START MATERIALS PROVIDED

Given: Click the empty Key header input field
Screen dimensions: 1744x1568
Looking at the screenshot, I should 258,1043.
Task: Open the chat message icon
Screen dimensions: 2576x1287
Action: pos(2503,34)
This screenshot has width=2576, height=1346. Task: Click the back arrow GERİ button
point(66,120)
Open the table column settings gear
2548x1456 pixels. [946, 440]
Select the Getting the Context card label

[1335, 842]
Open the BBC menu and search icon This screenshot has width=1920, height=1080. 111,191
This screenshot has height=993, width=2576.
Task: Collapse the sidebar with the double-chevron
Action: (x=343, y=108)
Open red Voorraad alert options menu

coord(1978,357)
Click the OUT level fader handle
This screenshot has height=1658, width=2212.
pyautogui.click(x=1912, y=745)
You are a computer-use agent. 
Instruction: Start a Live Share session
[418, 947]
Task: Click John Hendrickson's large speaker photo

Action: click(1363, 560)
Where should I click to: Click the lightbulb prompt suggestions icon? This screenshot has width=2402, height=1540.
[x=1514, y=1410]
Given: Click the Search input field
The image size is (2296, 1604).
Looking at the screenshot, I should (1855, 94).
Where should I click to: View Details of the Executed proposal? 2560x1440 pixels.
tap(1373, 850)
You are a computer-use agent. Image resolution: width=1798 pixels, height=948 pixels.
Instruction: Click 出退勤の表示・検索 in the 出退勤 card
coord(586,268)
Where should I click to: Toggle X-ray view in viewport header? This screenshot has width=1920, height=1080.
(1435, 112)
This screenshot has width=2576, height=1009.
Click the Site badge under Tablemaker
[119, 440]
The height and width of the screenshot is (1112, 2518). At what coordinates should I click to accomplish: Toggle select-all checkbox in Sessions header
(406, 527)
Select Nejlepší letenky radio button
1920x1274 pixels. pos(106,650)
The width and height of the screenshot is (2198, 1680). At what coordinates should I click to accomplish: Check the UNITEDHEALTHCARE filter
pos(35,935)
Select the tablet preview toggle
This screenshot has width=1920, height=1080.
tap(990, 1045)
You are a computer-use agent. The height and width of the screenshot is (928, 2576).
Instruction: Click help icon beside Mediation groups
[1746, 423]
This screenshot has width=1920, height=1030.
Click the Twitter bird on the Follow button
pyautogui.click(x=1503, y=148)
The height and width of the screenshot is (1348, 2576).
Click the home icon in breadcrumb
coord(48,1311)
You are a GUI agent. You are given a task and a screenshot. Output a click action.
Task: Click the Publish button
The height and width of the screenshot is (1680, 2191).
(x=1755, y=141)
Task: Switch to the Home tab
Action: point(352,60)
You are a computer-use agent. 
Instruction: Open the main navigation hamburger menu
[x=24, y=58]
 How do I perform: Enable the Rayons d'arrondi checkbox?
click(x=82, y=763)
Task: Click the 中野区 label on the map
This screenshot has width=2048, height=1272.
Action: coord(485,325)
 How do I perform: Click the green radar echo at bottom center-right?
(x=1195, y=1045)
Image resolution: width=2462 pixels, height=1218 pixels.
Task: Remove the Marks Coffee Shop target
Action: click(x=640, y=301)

END MATERIALS PROVIDED

PROBLEM REQUIREMENTS.
Every line of the material that holds the word "agent" must be found and copied.

EXERCISE OUTPUT.
You are a computer-use agent. 
You are a computer-use agent. Image resolution: width=1798 pixels, height=948 pixels.
You are a computer-use agent. The height and width of the screenshot is (928, 2576).
You are a GUI agent. You are given a task and a screenshot. Output a click action.
You are a computer-use agent. 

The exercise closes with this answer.